Please tell the @SenateFinance Committee what you think about their international tax proposals

Download a template that you can use:

On August 25, 2021 the Senate Finance Committee (specifically Senators Wyden, Brown and Warner) released their proposed international tax reforms. The release included both the draft legislation and the explanation.

Predictably the proposals are very damaging to the community of Americans abroad. I am not going to discuss the technicalities of this. (There is a discussion on Twitter here.) Suffice it to say that by focussing ONLY on multi-nationals (as has been their pattern) they have ignored the impact on INDIVIDUALS of the existing GILTI rules and their proposed changes to the GILTI rules.

To put it simply, the Senate Finance Committee, under the leadership of Chairman Wyden, continues to ignore individual Americans abroad and not afford them the dignity and respect to which American citizens are entitled. Congress continues to erode the value of your US citizenship. Many of you are being forced to choose between remaining an American citizen and being able to support your families and plan for retirement. (While this continues, Democrats Abroad shamefully continues to scour the world attempting to secure your vote for Democratic candidates.)

You might think these proposals affect only those who operate small business corporations and therefore don’t affect you. You are wrong!! Although these specific proposals appear to impact only those with small business corporations, the Senate Finance proposals should be understood to be an attack on ALL Americans abroad. Although you may not have a small business corporation your children may want to have one. Your neighbor may have one. It is time for Americans abroad to come together as a community and understand that an attack on one group of Americans abroad is an attack on the value of American citizenship and therefore an attack on ALL Americans abroad. This particular proposal may not have attacked you personally. But the next one could (and probably will).

In other words:

The US extraterritorial tax regime AKA citizenship-based taxation is a problem that is far bigger than the problems of any one individual!

SEAT has made a submission to the Senate Finance Committee.

I am asking each of you to take the time to make a submission too. We have made it easy for you. We have provided a tetmplate (see top of this post) that you can use or modify to make your views known.

How You Can Submit A Statement

SEAT has prepared a template (see top of this post) to assist you in drafting your submission to the Committee. Download and edit it to add your name and address as well as any further detail you’d like to provide the Committee on how U.S. extraterritorial taxation is affecting you personally. Personal stories have much more impact than form letters, so we encourage you to edit the template. It is very important that the Committee receive a large number of submissions, so even if you don’t want to add your own story, please make a submission.

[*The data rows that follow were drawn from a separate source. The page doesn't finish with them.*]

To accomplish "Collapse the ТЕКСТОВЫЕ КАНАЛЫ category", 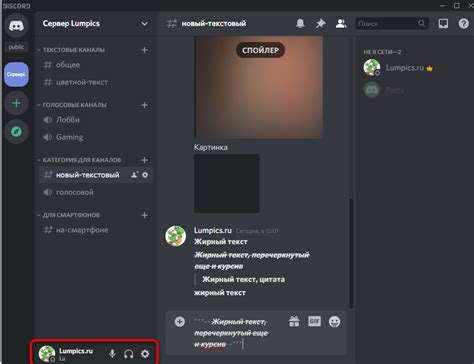I will [x=71, y=50].
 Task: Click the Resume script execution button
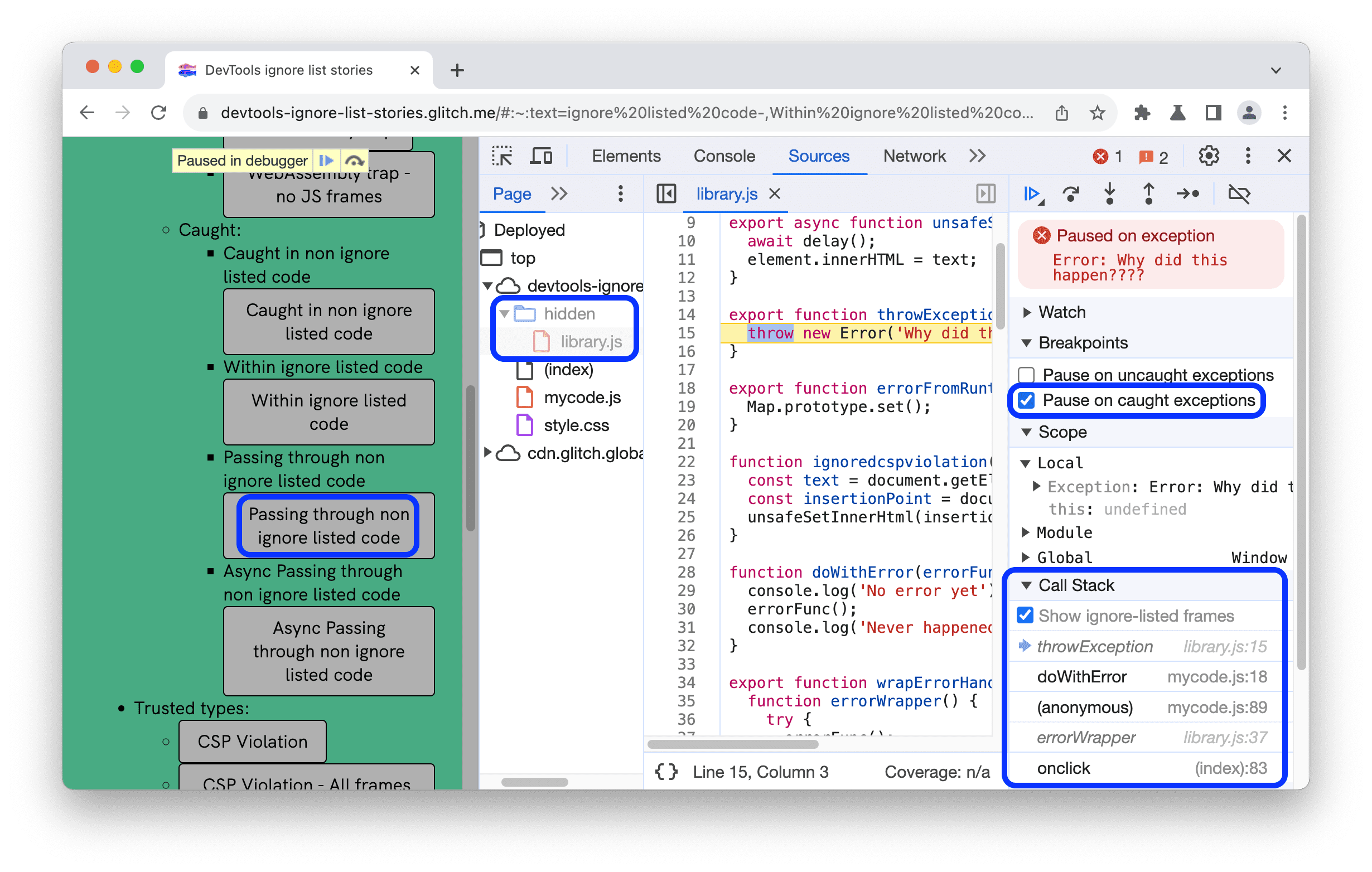(x=1033, y=194)
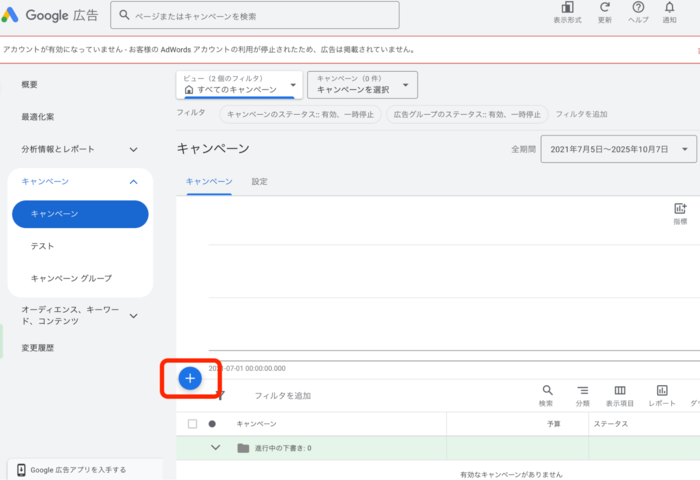Click the 更新 refresh icon

pos(605,10)
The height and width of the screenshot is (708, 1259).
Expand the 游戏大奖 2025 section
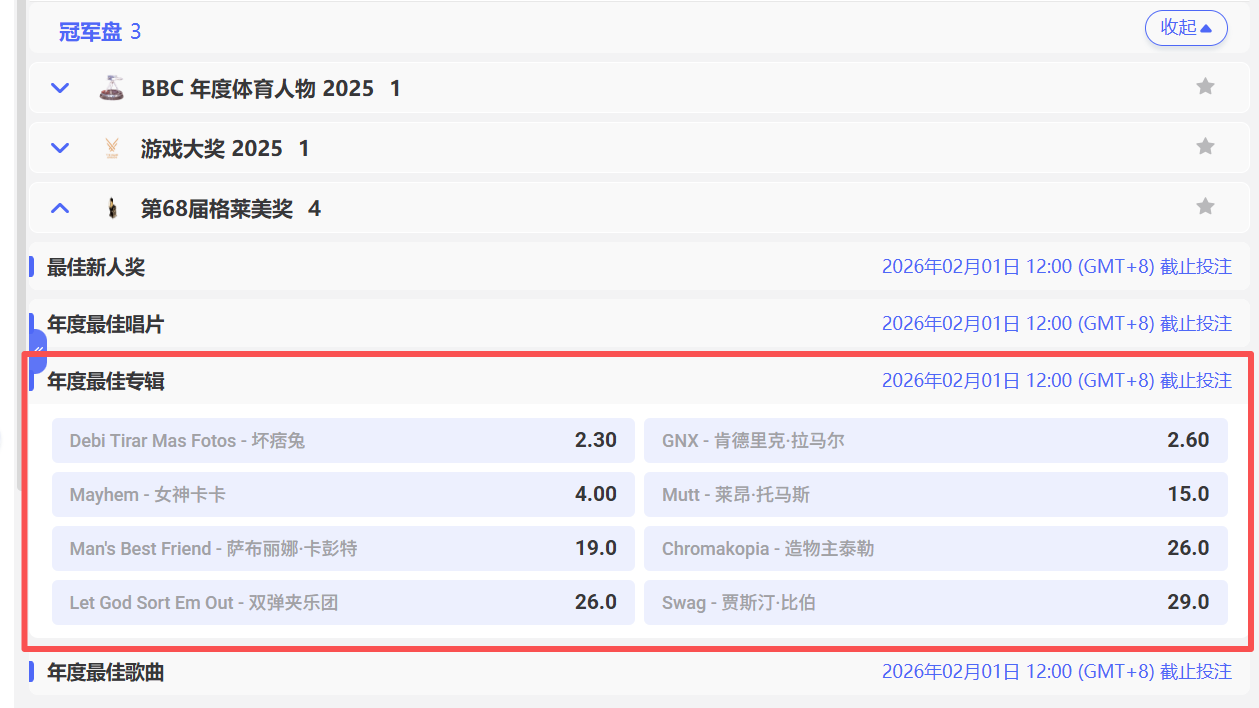tap(60, 148)
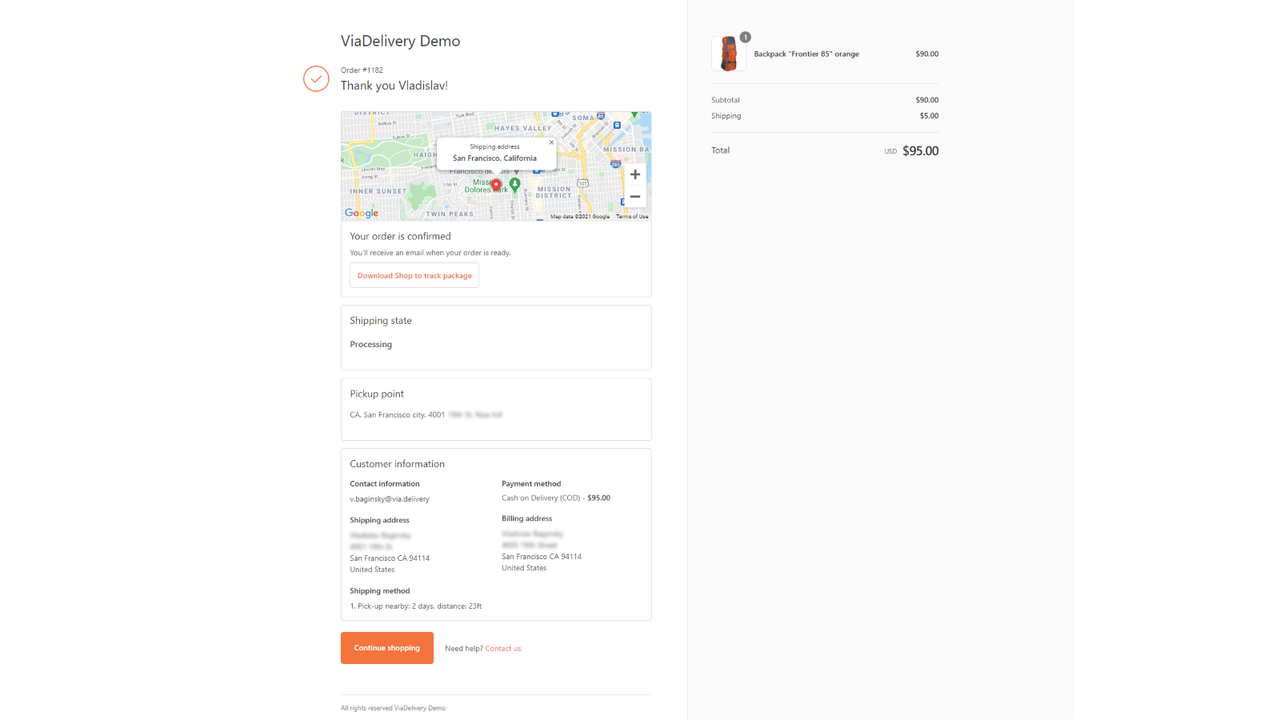This screenshot has height=720, width=1280.
Task: Click the Map data ©2021 Google attribution
Action: click(x=578, y=215)
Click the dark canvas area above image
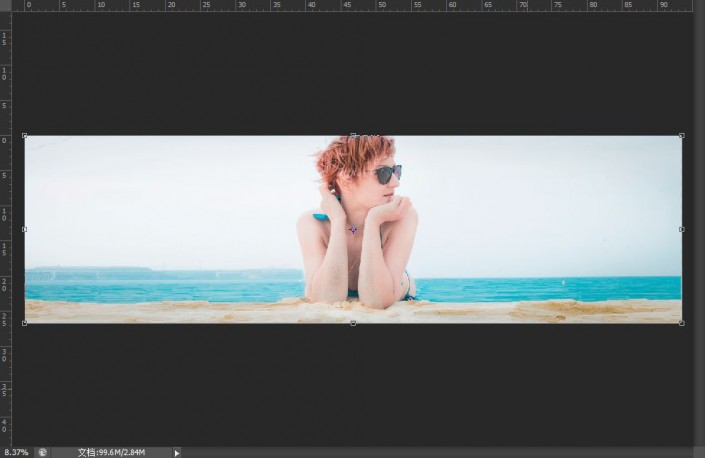 pos(353,72)
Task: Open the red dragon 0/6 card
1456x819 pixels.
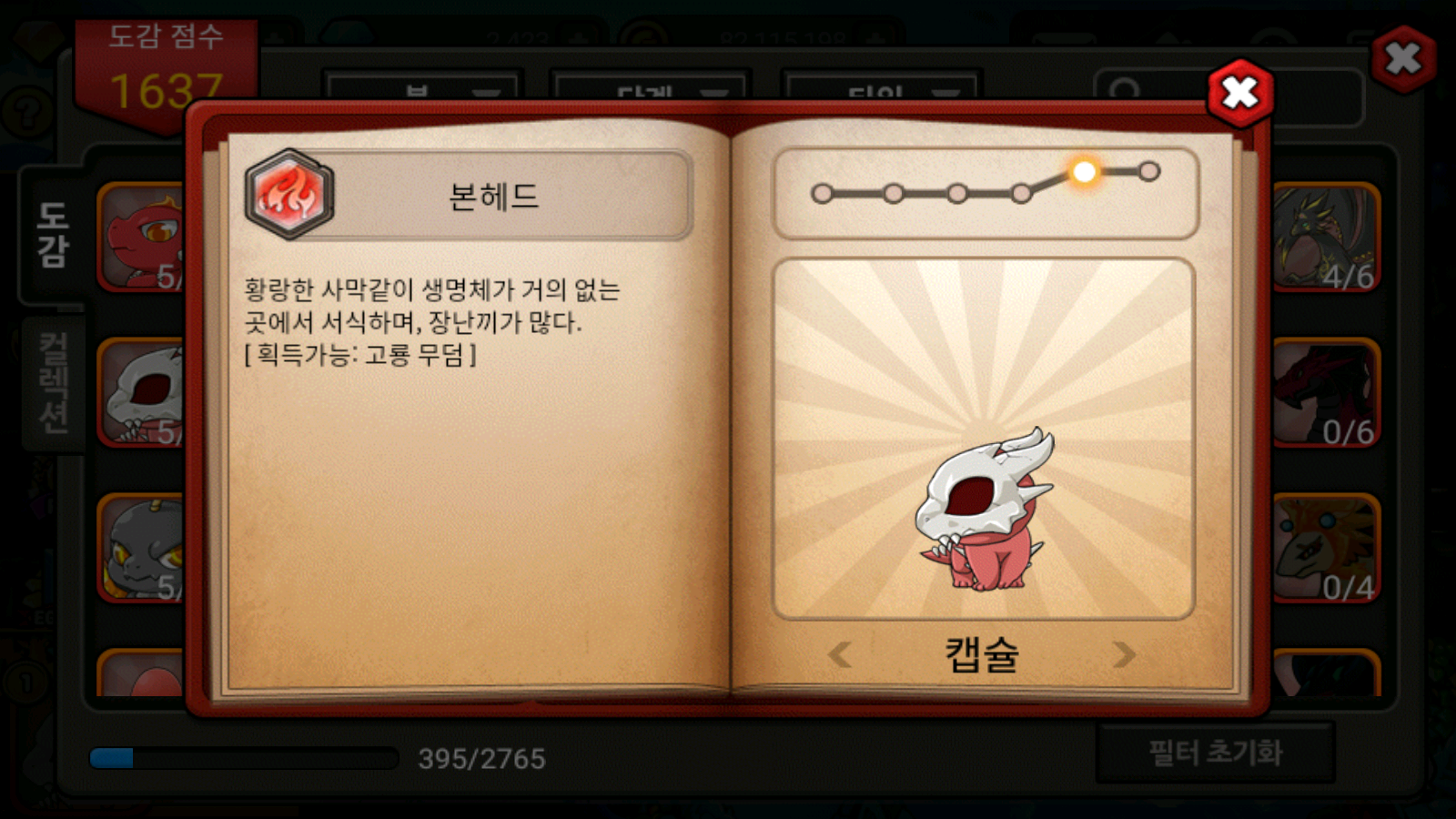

Email the edited word file (see top of this post) to: internationaltax@finance.senate.gov

The deadline for submission is September 3, 2021. You are asked to email the submission (use the word document) to: internationaltax@finance.senate.gov

In conclusion:

I am asking you to send a submission regardless of whether you have a small business corporation. At the end of the template you are asked to express your (presumed) view that:

The problems of Americans abroad can be solved ONLY by the United States ending its traditional practice of citizenship-based taxation and moving to residence-based taxation (like the rest of the world).

SEAT continues to work hard for you. I am asking that you invest a few minutes in sending your submission to Senate Finance. It is truly an investment in your American citizenship. It is an investment in the community of Americans abroad.

Best regards and stay safe!

SEAT per John Richardson

4 thoughts on “Please tell the @SenateFinance Committee what you think about their international tax proposals

  1. Can the committee not draft legislation that makes a distinction between individuals and multi-nationals? That seems to be the real issue to me.

  2. I am trying to use your template to submit and can’t get your system to work. I have therefore printed a copy and hope to be able to email the finance senate that way as I feel strongly that it is hugely unfair for Americans like me who live abroad and are retired and will never return to America should have to pay tax to a country I have left. Judy Sale

    1. Thank you for doing that, Judy.
      Fyi – for some reason the links to the template stopped working. So we’ve embedded the Word file. Hopefully now no one else will have problems to download it.

  3. Hello,

    This is all well and good but what if I also just want to point out that I am just a low income worker who moved abroad many years ago. Started a family and continue to work and save money for my retirement, that is coming up soon, and I am afraid. I am afraid that the small amount that I have saved for the past 35 years might be stolen form me from my mother country in my time of need to pay for something that I have never used or benefited from or accessed? I am by no means rich by anyone’s standard. I have a small nest egg to help me along when I hang up my towel and boots. I am scared to death that it’s going to just disappear, by me being locked out of my fund that I earned and collected over 35 years of working and paying my local and federal taxes to the country in which I reside. I can’t sleep at night these days. I feel hot breath down my neck, a choking feeling like a noose reading for the tightening. I have anxiety. I need help.